His FIP has settled between 4.28 and 4.36 for each of the past three seasons and, while no longer above average, the 38-year old is still a capable starter as a result of maximizing his strengths.

Like most pitchers, Adam Wainwright has lost fastball velocity with age:


But he’s a great pitcher because he’s a great problem solver. And Wainwright has offset his declining velocity by throwing his curveball, one of the best curveballs of all time, as often as possible:

By total pitch value, Wainwright’s curve ranked 9th-best amongst all curveballs by qualified starters this season.

By career pitch value, it ranks fourth all-time.

You might remember it from Game 7 of the 2007 NLCS when Wainwright (pitching in relief) turned Carlos Beltran into a statue (sorry Mets fans):

Twelve years later, the older man continues to spin his money-maker, and more often (36.8%) than every starter except for Charlie Morton:

The Braves drafted Mike Soroka in the first round in 2015 out of the Canadian high school ranks in Calgary.

The six-foot-five righty rose quickly through the minor leagues and displayed his dominant sinker and uncommon control at the big league level this year.

His ground-ball rate (51.2%) ranked sixth amongst all starters.

All four of Soroka’s pitches (sinker, four-seam fastball, changeup, slider) returned positive value, and this 22-year-old has an incredibly bright future.

And while both his BABIP (.280) and strand rate (79.9%) were low, Soroka generates a ton of weakly hit groundballs – and might be a rare pitcher who is capable of outpitching his underlying metrics for the foreseeable future.

The Bullpens

On the season, the Braves bullpen ranks 14th in FIP, 16th in xFIP, and 17th in K-BB%. By the same metrics, the Cardinals rank 11th, 12th, and 15th.

Tyler Webb was the only Cardinals reliever to pitch the first two games in this series.

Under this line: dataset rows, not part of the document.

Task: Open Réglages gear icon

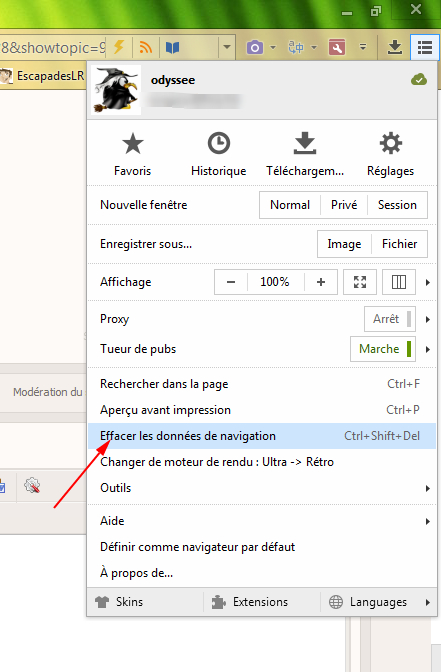Action: click(x=390, y=143)
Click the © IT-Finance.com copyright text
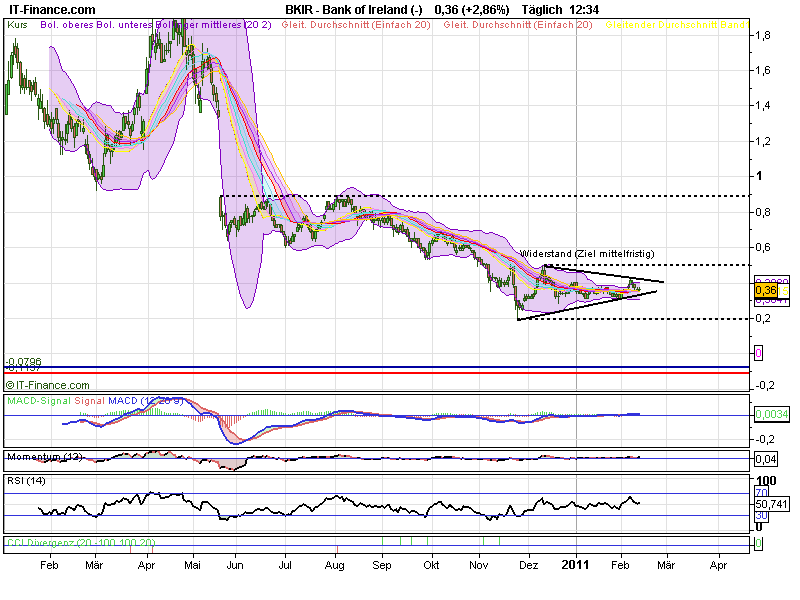This screenshot has height=600, width=800. coord(47,385)
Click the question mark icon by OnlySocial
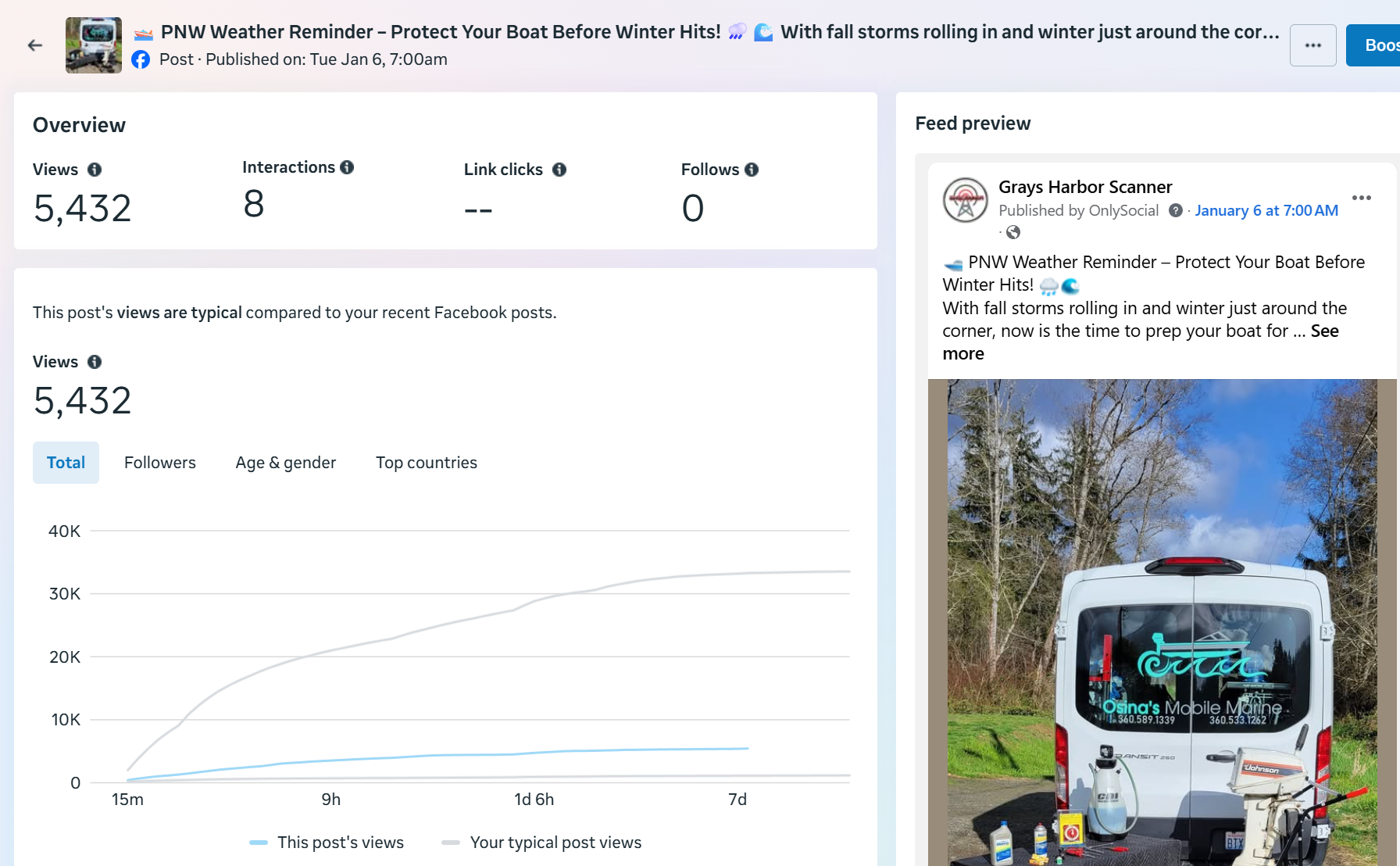Viewport: 1400px width, 866px height. 1175,210
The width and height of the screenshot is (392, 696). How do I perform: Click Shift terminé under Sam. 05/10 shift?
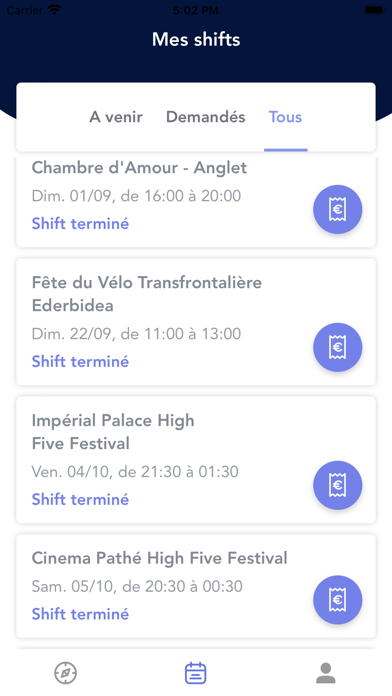(80, 614)
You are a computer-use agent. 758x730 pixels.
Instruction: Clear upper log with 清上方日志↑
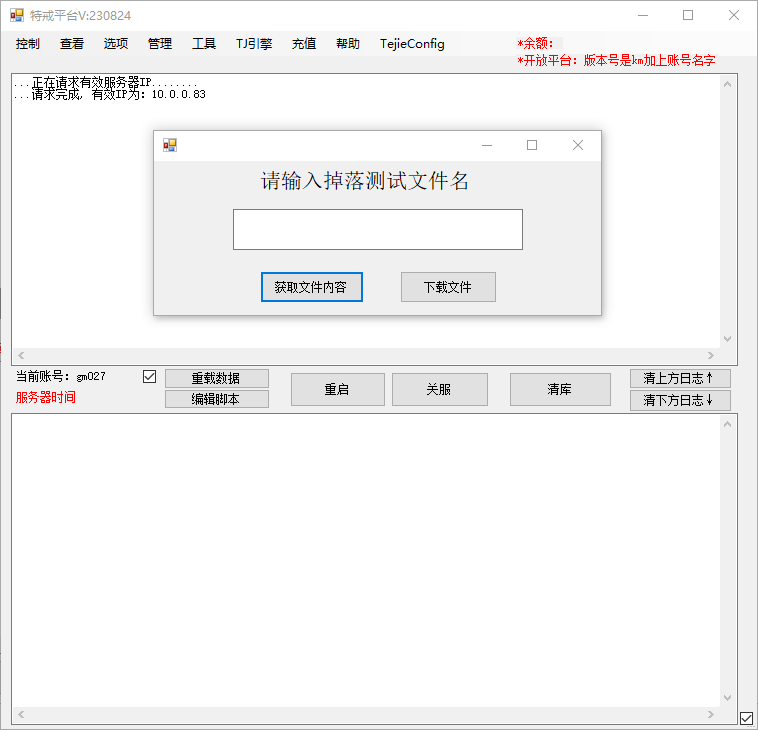[x=680, y=378]
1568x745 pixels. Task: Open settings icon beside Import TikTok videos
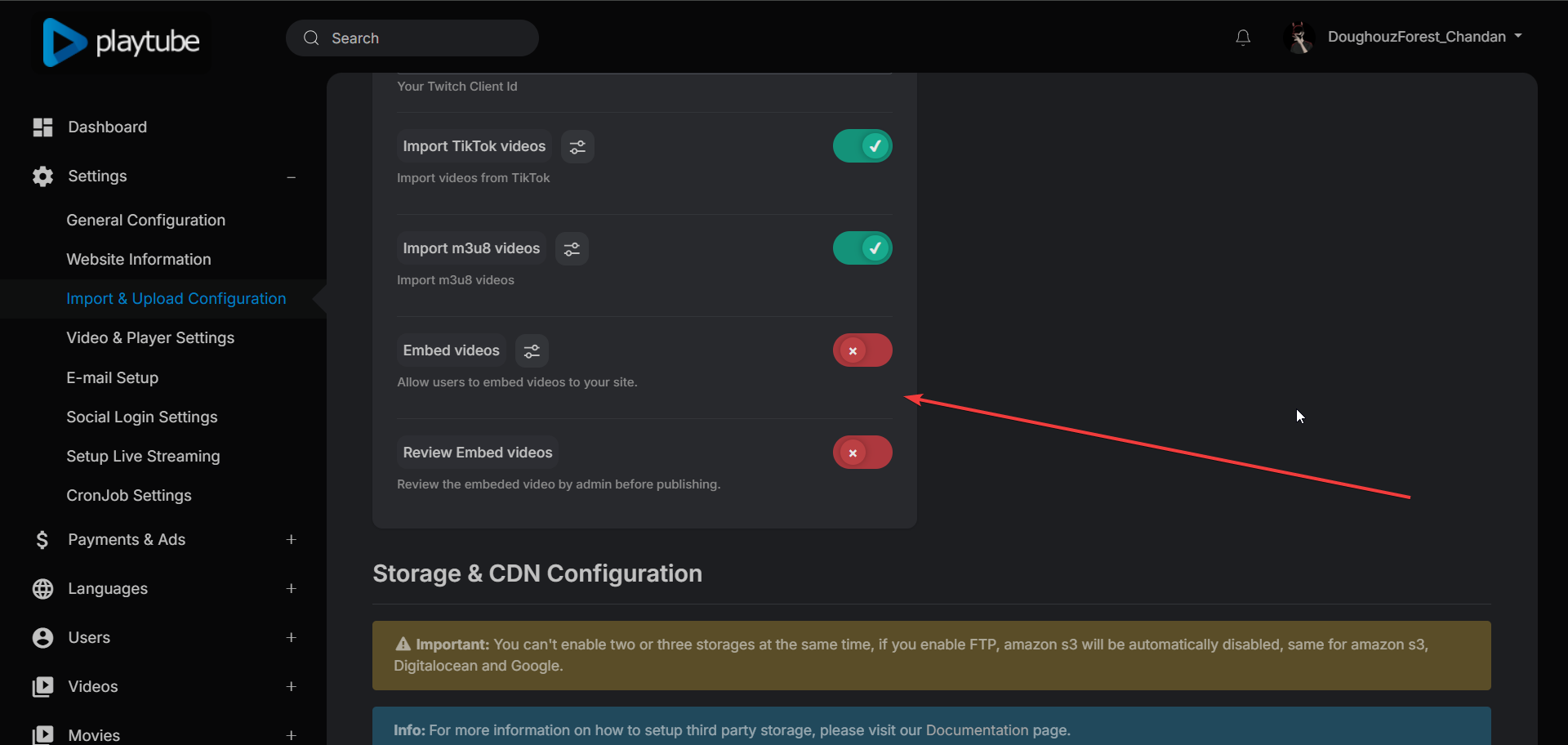(577, 147)
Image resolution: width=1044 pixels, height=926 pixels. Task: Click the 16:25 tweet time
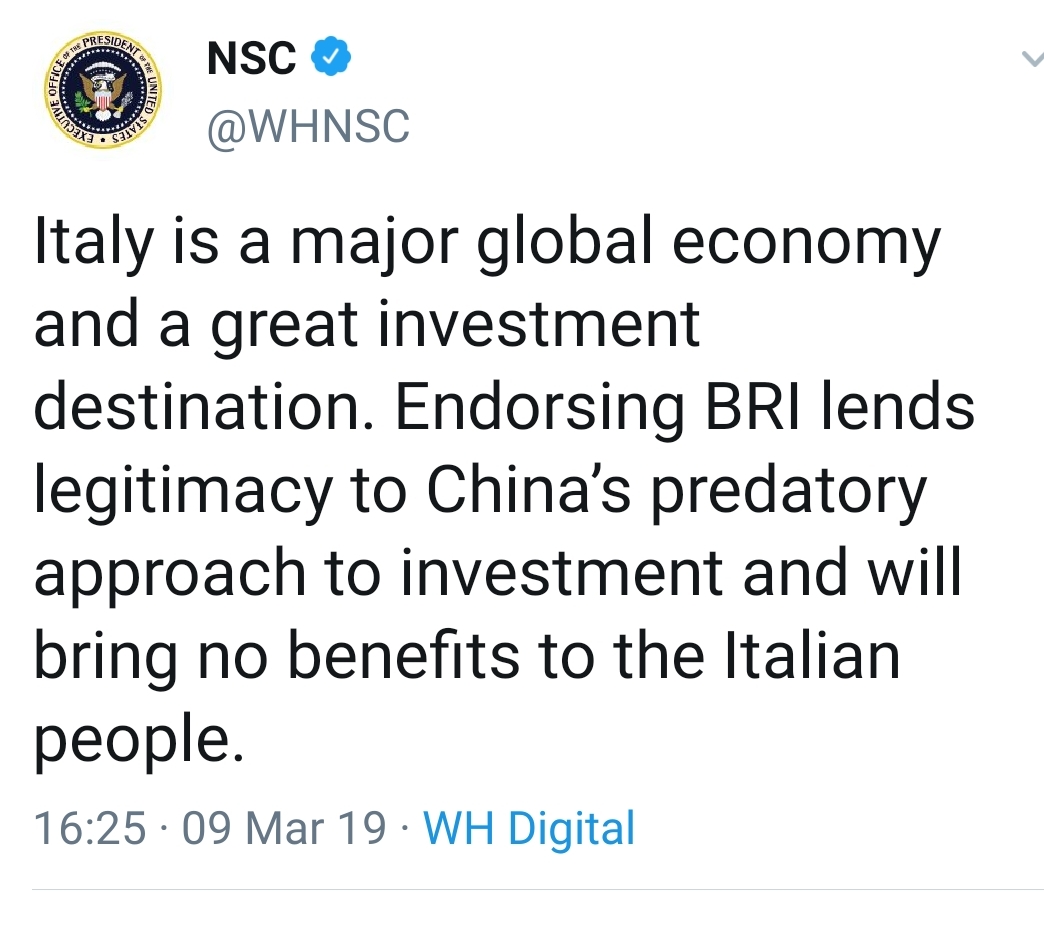click(90, 829)
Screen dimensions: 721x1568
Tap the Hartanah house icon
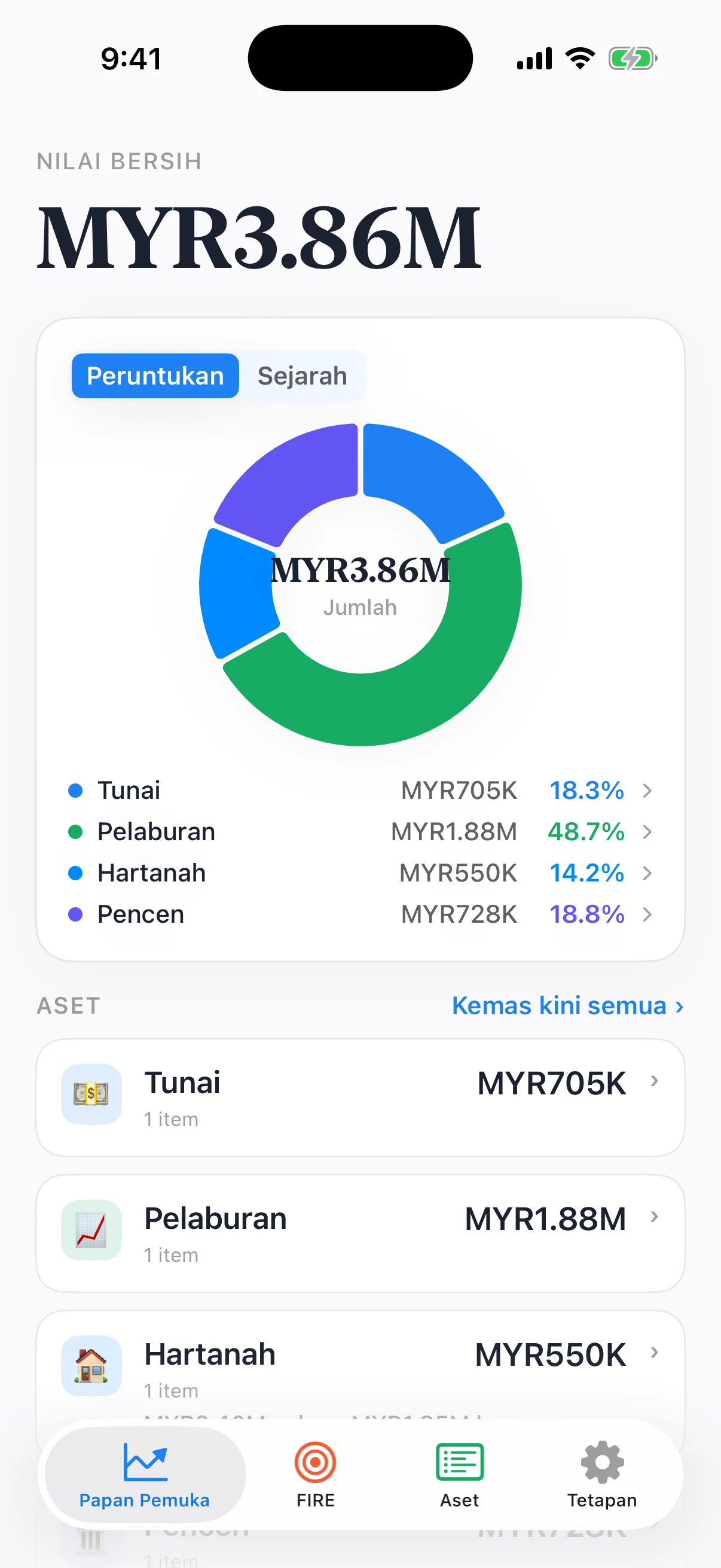click(91, 1365)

The Braves turned to both Max Fried and their closer Mark Melancon (combined 60 pitches) in Games 1 and 2.

I wouldn’t expect to see Fried, who made 30 starts this year, again in Game 3; but Melancon should be available for another save situation –  but his arm might be a little fatigued after throwing a couple of high-stress innings at home.

Julio Teheran replaced Chris Martin, who was injured warming up in Game 1, on the Braves NLDS roster.

Projected Lineups

Data per FantasyLabs

Umpire and Weather Report

Data per Sports Insights

Sam Holbrook has been the plate umpire in five postseason games, and the favorite has won all five of those matchups.

Whether betting on the over or under, you would be 2-2-1 in those games; though he historically leans to the over (53.8%).

Trends to Know

Dating back to 2006, the Cardinals are 7-2 as a home underdog (24-23 overall) in the playoffs.

Adam Wainwright is 5-7 to date in his playoff starts, including a 2-2 record as a dog and a 3-3 record at home.

In the regular season, Wainwright is the most profitable pitcher in our database (dating back to 2005), with a 201-114 moneyline record; netting a consistent $100 bettor +$4,126 (13.1% ROI).

He is 105-56 (65.2%) in home games and 11-6 as a home underdog; including a 4-1 record (+$365) in 2019.

The Cardinals went 12-6 as a home underdog this season, the second most profitable home underdog in MLB (+$766).

The Braves were 26-15 (63.4%) as a road favorite during the regular season.

When combining the regular season and the postseason, Busch Stadium is the third most profitable park for betting unders in our database, at 640-553-64 (53.6%, +$4,332, 3.4% ROI).

Model Projected Odds

Favorite Bet

I projected the Braves as a -101 favorite in this game, and I set the total at 8.37 runs. Therefore, I don’t see any value on the total, but I did place a wager on the Cardinals moneyline at +110; when I saw a gap of about two percent between my projection and the listed odds.

That is the lowest price that I would take the Cardinals moneyline, but I do think they’re worth a live look down a run during the game – as the Braves seem to lack confidence in the back end of their bullpen, and Melancon should be fatigued.

This should continue to be a tight series, and one that I anticipate will go back to Atlanta for a Game 5.

Betting action on Game 3 is essentially split down the middle, with the public leaning slightly towards Atlanta (and Soroka’s shinier ERA) on the moneyline.

I think that the Cardinals continue to be underrated by the market.